## Data to process
*** Block opens ***

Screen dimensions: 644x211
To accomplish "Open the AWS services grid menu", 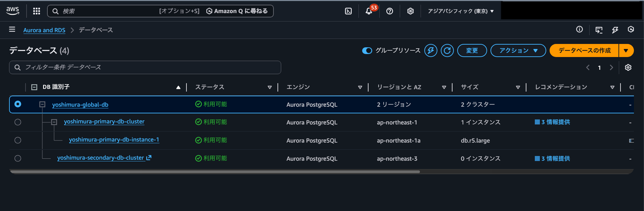I will [37, 11].
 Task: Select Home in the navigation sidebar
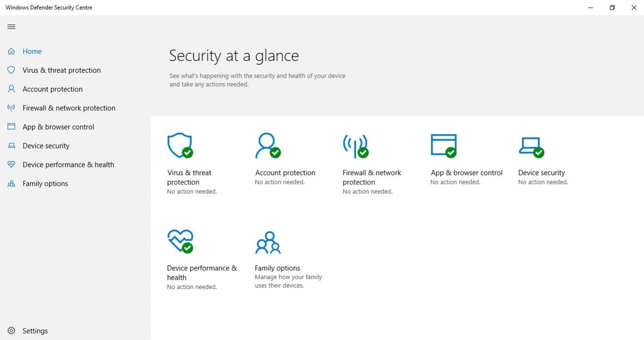click(x=32, y=51)
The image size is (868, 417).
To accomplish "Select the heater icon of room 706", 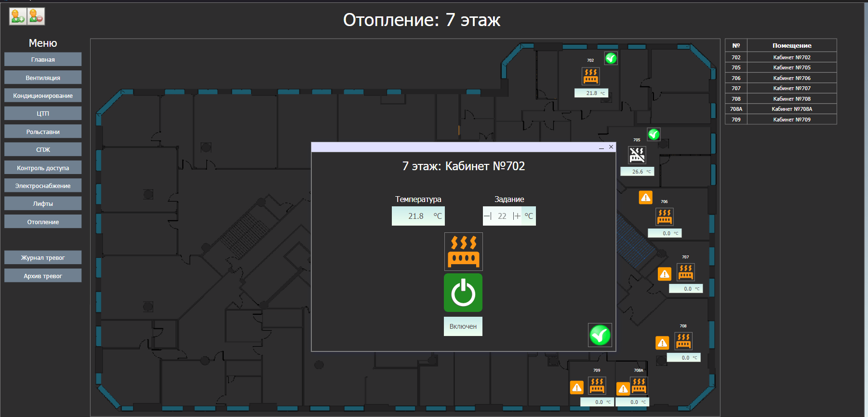I will [664, 216].
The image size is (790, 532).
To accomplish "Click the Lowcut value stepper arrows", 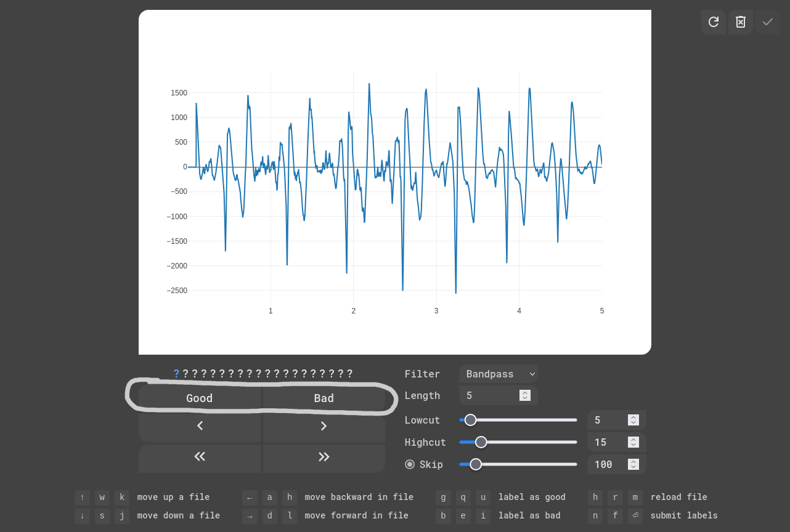I will 633,420.
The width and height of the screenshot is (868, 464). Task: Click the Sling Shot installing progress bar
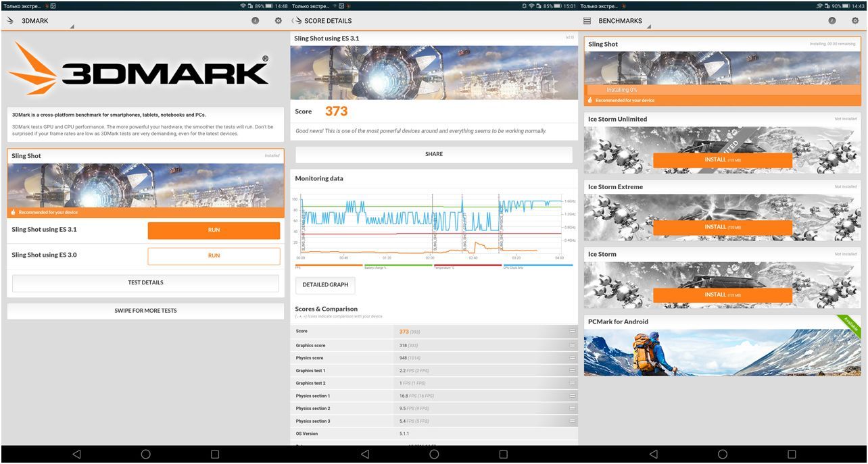(x=722, y=90)
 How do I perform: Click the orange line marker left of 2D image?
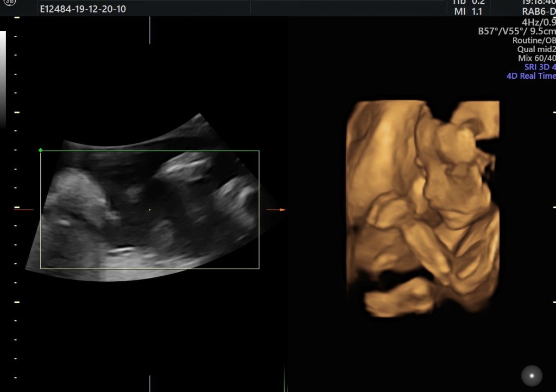pos(23,210)
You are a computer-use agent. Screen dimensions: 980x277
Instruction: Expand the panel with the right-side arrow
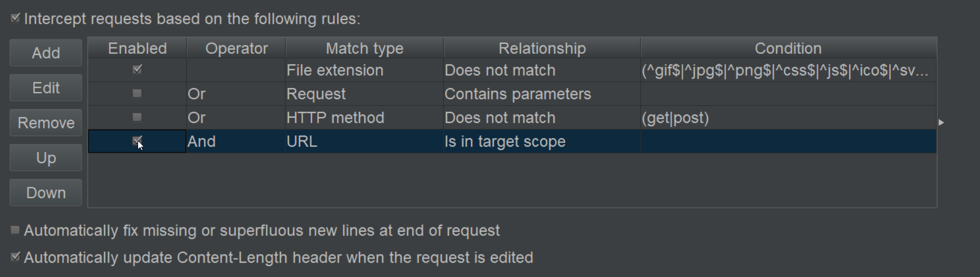tap(942, 122)
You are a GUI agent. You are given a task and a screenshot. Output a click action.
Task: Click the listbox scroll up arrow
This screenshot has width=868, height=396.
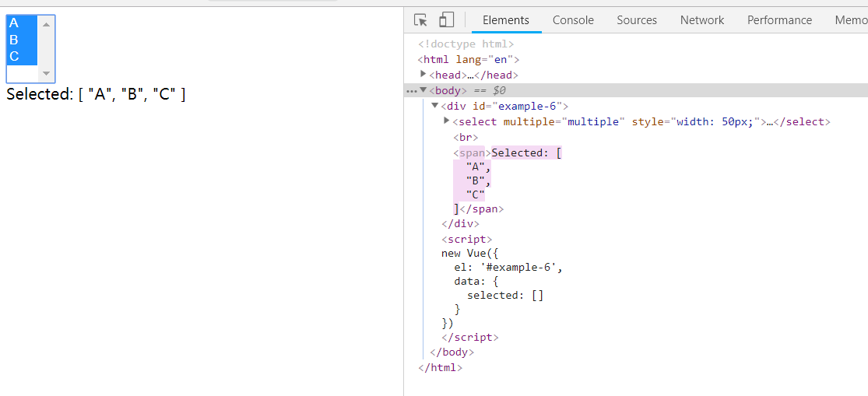click(46, 24)
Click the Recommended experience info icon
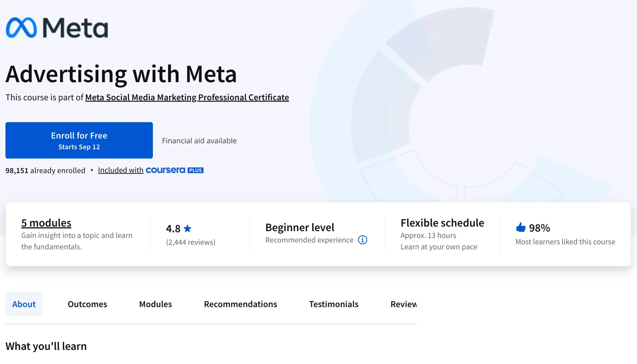637x364 pixels. click(x=363, y=240)
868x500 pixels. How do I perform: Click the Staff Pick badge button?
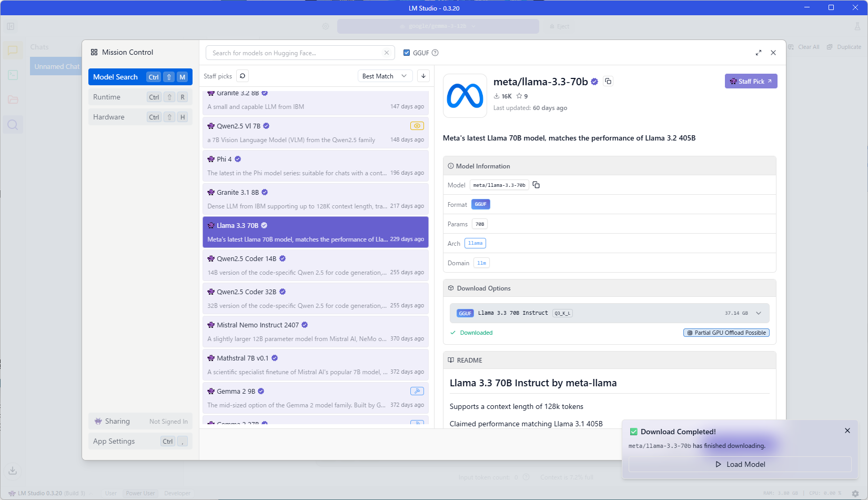click(x=751, y=81)
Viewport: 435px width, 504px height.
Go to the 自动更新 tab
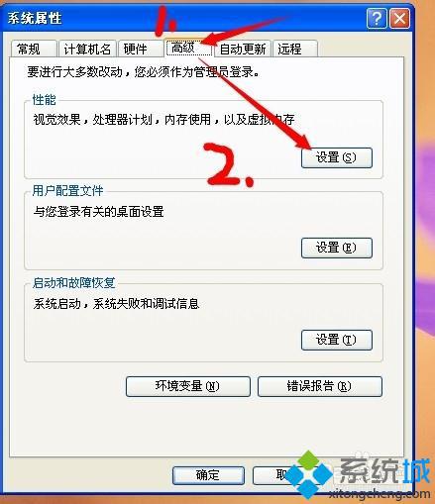tap(243, 49)
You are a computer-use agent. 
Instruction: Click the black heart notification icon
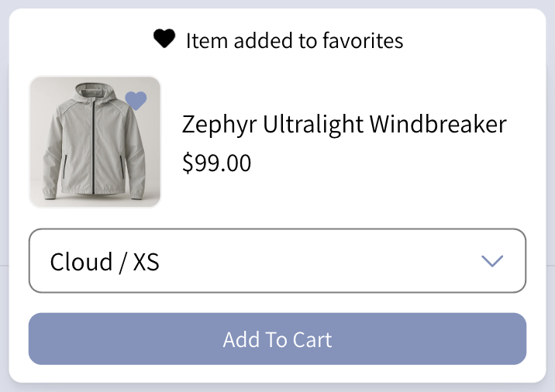164,39
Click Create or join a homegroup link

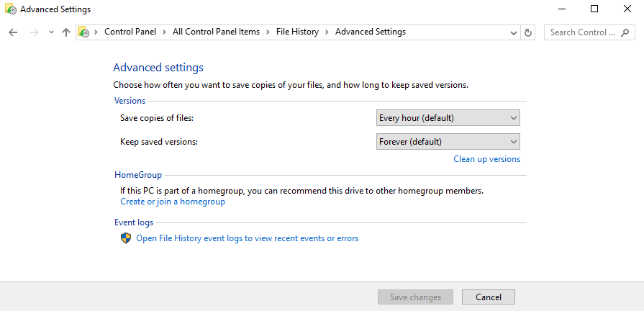[173, 202]
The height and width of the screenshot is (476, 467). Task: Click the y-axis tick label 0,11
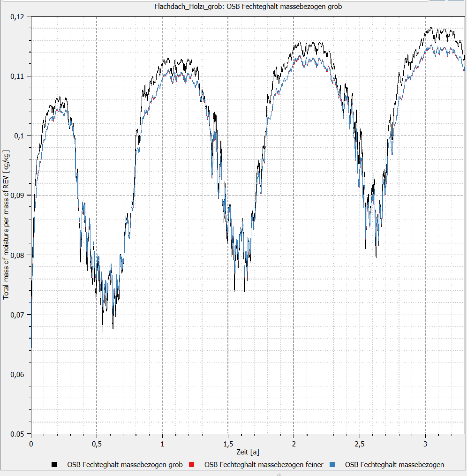(17, 76)
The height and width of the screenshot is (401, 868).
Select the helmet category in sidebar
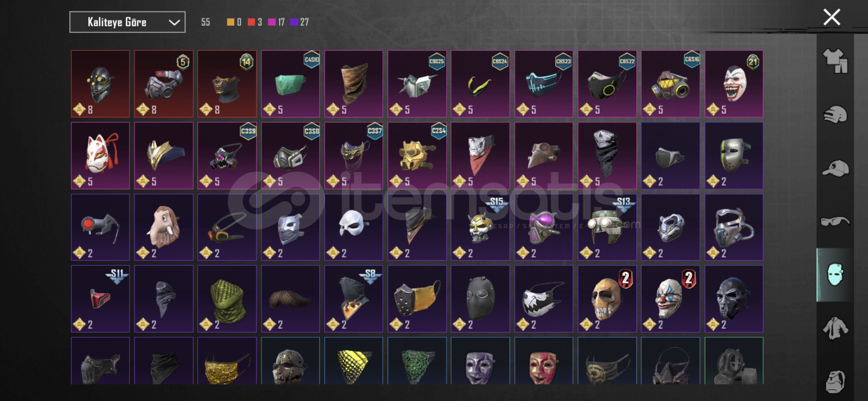coord(835,114)
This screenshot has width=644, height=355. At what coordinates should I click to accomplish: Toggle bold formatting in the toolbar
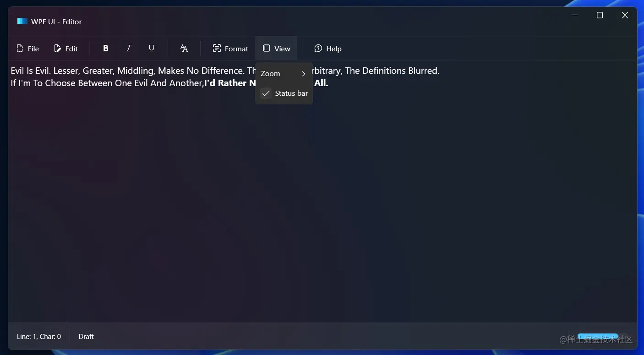[x=105, y=48]
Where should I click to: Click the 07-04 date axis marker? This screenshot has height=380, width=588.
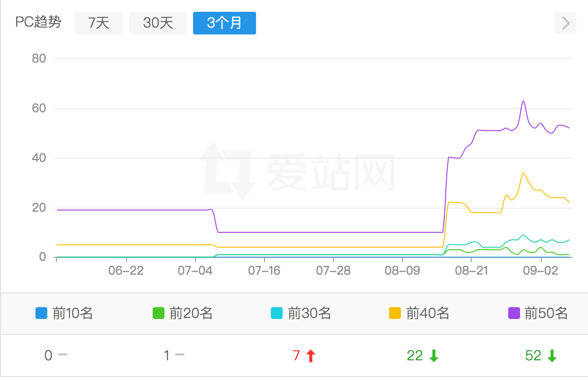tap(195, 271)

*** Block closes ***

## Work item
Note which lines carry the word "agent" in the material, then copy each of them.

## Answer section
You are a computer-use agent. Screen dimensions: 980x277
You are a GUI agent. You are given a task and a screenshot. Output a click action.
You are a computer-use agent. 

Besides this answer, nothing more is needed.